HOW TO COMPLETE THIS TASK - Having located "Image resolution: width=600", write out its line and the remaining lines of the material exactly, the last one included, but not the pictures.

### RECORDS TO USE ###

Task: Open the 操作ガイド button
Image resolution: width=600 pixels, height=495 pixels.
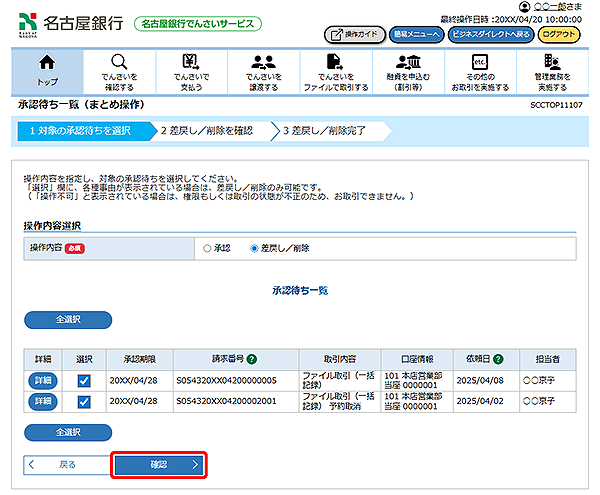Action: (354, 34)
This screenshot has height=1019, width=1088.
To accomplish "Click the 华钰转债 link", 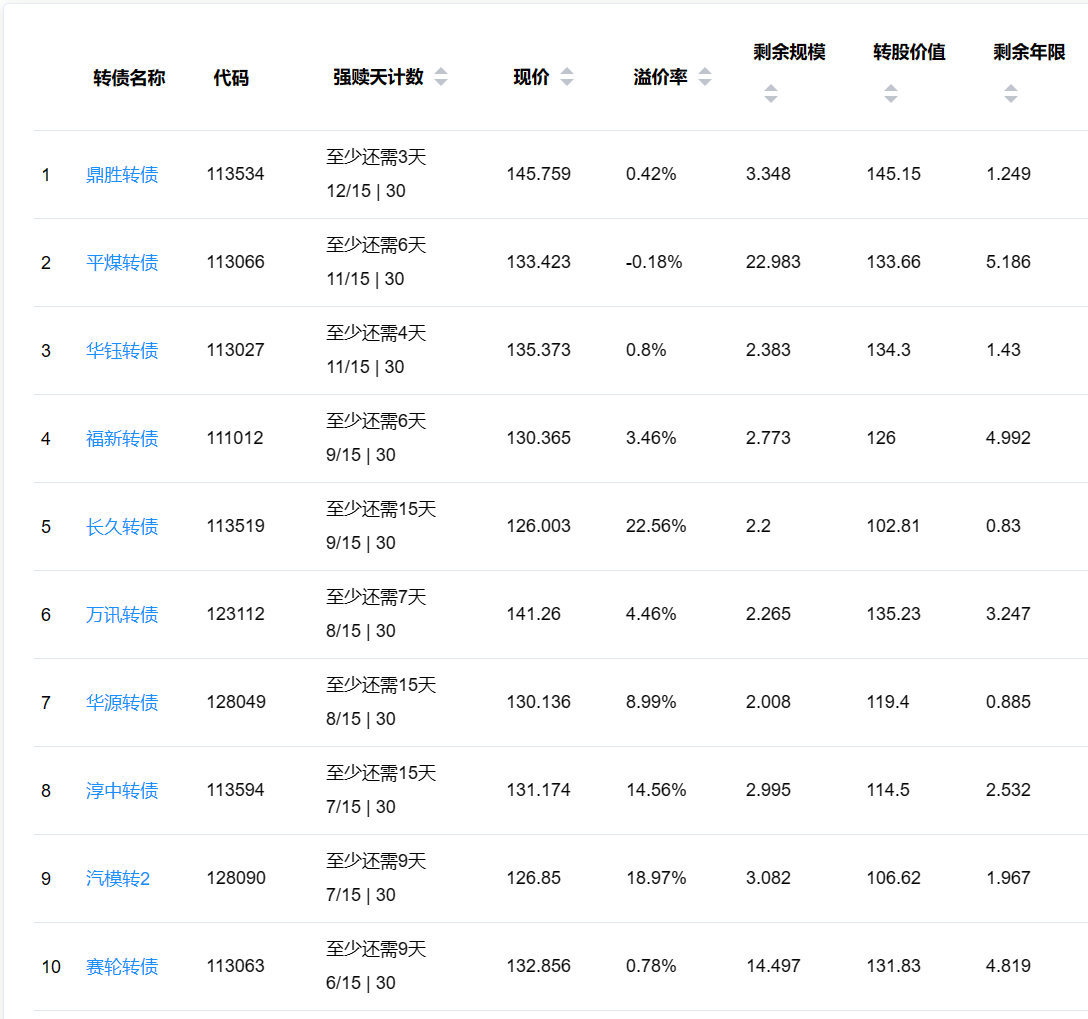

###

ANSWER SPACE -
Image resolution: width=600 pixels, height=495 pixels.
Action: (354, 34)
This screenshot has height=1019, width=1088.
To accomplish "Click the 华钰转债 link", 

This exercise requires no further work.